Mas esse é apenas um exemplo. As grandes personalidades da Bíblia. De Abraão, aos do Novo Testamento, eu explorava essa dimensão de busca inteligente de alternativas de solução dos problemas.  A pergunta de como seria possível realizar a vontade de Deus, formulada por Abraão, por Sara, por Ana, tantas vezes por Moisés no deserto diante da falta de água, de comida, de passagem pelo mar, por Davi diante de Golias, por Maria diante do anjo Gabriel, é a pergunta da condição humana diante da necessidade de construir conhecimentos novos.

  • A MARCA CIENTÍFICA

 Há outra fase que fui marcado pela ideia da pesquisa que chamo de fase científica. Aliás, essas distinções são de natureza metodológica. Na realidade, o interesse científico já estava presente nas demais, e em todas estava forte a presença do sentimento. Nesta fase, eu já desenvolvia a Proposta de Educação do Campo, que na Bahia, os companheiros do MOC, ficaram chamando de CAT (Conhecer, Analisar e Transformar). Eu tinha retomado uma série de estudos mais sistemáticos, pois começava sentir de modo muito forte dentro de mim, a necessidade de sistematizar mais a minha experiência de vida, com mais rigor científico.
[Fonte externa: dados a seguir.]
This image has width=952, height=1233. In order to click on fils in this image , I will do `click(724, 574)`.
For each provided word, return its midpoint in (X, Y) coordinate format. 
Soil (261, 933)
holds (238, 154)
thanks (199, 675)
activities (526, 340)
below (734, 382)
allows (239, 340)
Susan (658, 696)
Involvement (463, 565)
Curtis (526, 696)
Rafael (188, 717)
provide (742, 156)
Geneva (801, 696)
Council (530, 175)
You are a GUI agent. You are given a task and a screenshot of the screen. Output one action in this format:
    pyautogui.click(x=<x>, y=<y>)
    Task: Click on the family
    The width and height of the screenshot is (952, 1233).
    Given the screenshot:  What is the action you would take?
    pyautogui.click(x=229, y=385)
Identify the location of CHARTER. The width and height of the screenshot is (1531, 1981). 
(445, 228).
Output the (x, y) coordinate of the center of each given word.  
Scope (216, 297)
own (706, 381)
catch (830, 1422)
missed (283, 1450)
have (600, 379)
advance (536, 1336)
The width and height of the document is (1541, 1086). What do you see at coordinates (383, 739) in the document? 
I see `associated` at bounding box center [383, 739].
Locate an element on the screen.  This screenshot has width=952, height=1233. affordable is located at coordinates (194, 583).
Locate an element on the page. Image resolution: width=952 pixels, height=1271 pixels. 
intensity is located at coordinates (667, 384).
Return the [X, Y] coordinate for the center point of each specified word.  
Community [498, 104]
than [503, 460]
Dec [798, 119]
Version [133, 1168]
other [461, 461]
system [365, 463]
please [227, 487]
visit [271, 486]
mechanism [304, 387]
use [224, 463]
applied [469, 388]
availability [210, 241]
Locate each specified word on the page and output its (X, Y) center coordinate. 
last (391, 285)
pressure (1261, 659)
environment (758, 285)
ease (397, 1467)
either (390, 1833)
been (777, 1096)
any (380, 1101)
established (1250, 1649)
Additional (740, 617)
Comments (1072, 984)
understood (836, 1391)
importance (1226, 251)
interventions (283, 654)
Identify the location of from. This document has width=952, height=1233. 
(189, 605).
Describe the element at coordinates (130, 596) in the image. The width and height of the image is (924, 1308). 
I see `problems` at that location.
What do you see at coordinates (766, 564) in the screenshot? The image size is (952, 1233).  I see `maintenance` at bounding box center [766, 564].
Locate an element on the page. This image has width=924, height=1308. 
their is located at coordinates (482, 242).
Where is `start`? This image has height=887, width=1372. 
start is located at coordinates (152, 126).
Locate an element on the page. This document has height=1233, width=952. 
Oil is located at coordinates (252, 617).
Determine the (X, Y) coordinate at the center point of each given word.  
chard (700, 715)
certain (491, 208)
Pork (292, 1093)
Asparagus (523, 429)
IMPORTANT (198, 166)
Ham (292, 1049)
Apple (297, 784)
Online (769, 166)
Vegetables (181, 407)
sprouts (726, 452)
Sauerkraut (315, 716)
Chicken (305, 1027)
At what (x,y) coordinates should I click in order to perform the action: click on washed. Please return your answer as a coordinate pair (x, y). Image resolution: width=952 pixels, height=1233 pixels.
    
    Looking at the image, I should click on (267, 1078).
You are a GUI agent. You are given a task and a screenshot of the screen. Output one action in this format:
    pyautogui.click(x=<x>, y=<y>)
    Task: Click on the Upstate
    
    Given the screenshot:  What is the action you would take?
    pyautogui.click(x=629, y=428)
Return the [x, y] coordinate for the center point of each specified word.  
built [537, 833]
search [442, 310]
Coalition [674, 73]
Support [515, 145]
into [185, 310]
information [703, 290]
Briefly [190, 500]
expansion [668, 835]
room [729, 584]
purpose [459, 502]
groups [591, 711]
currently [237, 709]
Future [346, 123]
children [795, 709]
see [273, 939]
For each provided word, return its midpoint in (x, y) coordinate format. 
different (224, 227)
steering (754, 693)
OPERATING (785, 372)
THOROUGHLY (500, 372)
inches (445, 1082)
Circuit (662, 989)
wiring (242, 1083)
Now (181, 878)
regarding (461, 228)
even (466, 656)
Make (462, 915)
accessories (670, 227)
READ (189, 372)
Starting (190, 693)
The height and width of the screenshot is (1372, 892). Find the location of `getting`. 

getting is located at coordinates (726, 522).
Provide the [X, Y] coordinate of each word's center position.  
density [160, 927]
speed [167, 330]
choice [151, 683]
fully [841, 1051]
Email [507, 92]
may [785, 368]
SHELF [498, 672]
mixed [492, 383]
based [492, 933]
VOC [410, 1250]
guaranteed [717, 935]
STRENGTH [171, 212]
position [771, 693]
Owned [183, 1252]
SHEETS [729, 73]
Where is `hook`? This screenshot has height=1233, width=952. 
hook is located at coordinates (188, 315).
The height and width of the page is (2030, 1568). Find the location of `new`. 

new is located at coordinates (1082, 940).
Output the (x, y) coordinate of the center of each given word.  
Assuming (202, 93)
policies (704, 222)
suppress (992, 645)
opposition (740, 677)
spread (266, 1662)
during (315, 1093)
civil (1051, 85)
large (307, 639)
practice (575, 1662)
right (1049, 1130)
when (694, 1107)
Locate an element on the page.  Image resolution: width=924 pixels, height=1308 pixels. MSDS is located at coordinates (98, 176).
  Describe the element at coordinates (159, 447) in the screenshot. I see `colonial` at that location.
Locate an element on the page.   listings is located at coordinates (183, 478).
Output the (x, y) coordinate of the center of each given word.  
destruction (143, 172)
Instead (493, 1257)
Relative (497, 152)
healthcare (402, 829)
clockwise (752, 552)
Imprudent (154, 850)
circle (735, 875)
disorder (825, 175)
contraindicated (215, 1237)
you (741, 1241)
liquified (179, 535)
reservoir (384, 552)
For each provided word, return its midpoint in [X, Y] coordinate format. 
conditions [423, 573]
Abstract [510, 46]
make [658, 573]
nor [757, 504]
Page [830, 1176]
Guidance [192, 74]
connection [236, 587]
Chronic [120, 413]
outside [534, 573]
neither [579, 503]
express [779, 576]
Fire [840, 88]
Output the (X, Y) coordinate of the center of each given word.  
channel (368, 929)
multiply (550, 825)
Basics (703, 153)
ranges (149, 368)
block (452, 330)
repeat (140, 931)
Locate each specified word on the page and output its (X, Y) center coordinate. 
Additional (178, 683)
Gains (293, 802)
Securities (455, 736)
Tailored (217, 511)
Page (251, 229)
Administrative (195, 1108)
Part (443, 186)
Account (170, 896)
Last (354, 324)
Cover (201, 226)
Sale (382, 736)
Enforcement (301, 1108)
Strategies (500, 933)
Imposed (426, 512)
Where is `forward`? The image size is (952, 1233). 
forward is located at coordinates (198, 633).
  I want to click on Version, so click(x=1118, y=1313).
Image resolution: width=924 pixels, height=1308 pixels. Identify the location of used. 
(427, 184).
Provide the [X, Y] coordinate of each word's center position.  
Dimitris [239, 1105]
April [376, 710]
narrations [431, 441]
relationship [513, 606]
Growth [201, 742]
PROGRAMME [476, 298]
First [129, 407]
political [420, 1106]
Pois já fazia muito tempo que eu lia e estudava, porém, sempre em cima da necessidade imediata do meu trabalho e sem muita preocupação em sistematizar.

O Professor João Francisco, companheiro desde a juventude de muitas lutas e lidas, fez a carreira universitária e me falava que o campo da Educação do Campo era pobre em estudos e experiências, que valia muito a pena insistir e avançar na Proposta de Educação do Campo. Já havia lido alguns autores que marcaram, mas vou falar sobre eles quando escrever sobre as demais etapas da pesquisa. Nesse texto, quero retomar a apenas a ideia geral e a primeira etapa.

O coordenador pedagógico do MEB (Movimento de Educação de Base), José Leão passou-me o livro de Pedro Demo, Pesquisa, Princípio Científico e Educativo. Peguei fotocopiado e li de uma vez só. Na primeira vez, eu devorei, como se fala na gíria. Depois foi que reli outra vez, com calma. Tenho o hábito de ler o livro riscando, sublinhando, fazendo notas no rodapé. Mas parei logo, porque estava riscando tudo. Tinha a sensação de que o autor havia escrito o livro para mim e que o mesmo tinha passado pelos mesmos questionamentos que eu. O que eu não esperava era que um professor universitário fosse tão crítico em relação ao sistema de ensino universitário, quando separa ensino de pesquisa e extensão. Quando saiu o outro livro Educar pela Pesquisa, eu comprei imediatamente, li da mesma forma que o primeiro e passei a comprar para presentear amigos/as.

Foi o encontro da intuição prática, da sensibilidade, do compromisso social e político, que eu já cultivava muito dentro de mim, com as bases científicas. Senti o momento como de uma pessoa, que vem nos garantir com segurança de quem conhece o assunto, de quem aprofunda, de quem está legitimado, de quem está oficializado, que as minhas intuições estavam trilhando o caminho correto, que se fosse por aí, iria chegar longe.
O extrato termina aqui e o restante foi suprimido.